The 34-year-old, who started Ireland's first two Euro 2016 but was left out of the starting line-ups for Belgium and France, is yet to decide whether to retire or continue playing.
"It depends how John feels himself. John is young enough to be okay. I think he was our best defender. I think he was unlucky to be left out [of the starting lineup for the last two Euros games] after the Belgium game because he paid the price actually because [Ciaran] Clark had a bad time and John, I don't think he played badly. I think he was a bit unlucky to be left out and I think he's young enough and fit enough to continue playing," said John on Off The Ball, adding that he thinks a word from Martin O'Neill saying that O'Shea remains part of his plans can help the Sunderland defender make his mind up.
"I think they've learned a lot in this particular competition.
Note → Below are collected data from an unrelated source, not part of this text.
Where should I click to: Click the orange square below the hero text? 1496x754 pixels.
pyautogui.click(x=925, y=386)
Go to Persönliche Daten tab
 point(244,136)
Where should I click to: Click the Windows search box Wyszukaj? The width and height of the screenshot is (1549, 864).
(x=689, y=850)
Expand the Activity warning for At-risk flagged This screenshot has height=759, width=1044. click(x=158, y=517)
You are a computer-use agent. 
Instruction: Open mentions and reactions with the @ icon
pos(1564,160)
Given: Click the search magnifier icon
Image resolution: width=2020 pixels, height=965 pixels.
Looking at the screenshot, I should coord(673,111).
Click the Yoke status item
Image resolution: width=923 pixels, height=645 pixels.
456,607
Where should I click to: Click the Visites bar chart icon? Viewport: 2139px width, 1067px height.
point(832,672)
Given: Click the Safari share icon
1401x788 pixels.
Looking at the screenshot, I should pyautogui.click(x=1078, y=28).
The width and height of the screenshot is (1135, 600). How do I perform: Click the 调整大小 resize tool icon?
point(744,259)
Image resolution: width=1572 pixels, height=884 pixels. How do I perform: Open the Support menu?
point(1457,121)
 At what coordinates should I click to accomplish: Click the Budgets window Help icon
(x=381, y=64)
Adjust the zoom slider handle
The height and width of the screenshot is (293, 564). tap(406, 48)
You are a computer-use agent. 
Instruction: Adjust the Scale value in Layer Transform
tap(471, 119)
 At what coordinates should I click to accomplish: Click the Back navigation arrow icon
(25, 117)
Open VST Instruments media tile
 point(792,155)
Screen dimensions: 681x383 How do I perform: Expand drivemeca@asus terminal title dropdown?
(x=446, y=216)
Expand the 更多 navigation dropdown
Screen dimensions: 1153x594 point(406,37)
Remember, [the 2018 World Cup qualifiers] aren't that far away and when players learn, they learn and I think there shouldn't be any problem with that. The management team learn as well. It's a learning curve all the time, especially that we were in. A lot of positive things came out of it," he said.
Ireland's Robbie Brady and John O'Shea dejected ©INPHO/Donall Farmer
"The players won't forget. I think it should give the players confidence because they've played against these guys in a major competition and showed that they're good, we played well and we're good as anybody else. So I think that's the big thing to be learnt from the Euros. We should hopefully pick up from the last match, learn from it and get better."
John also came out in favour of the 24-team model for European Championships thanks to the excitement generated in second and third tier nations.
He also believes the League of Ireland background of much of Ireland's team at Euro 2016 (exemplified by a pre-tournament photo) brings its own benefit.
"I think it helps a lot if you come through the League of Ireland experience. I think it gives lads a sense of work-ethic because a lot of go away - not just from Ireland but everywhere as outstanding 15-year-olds - and they don't have that hunger to do it, whereas the likes of Seamus Coleman, you can see it in him. He's a smashing lad and really enjoys and appreciates what he's got and that's because he came through. He didn't go away when he was 15," he said.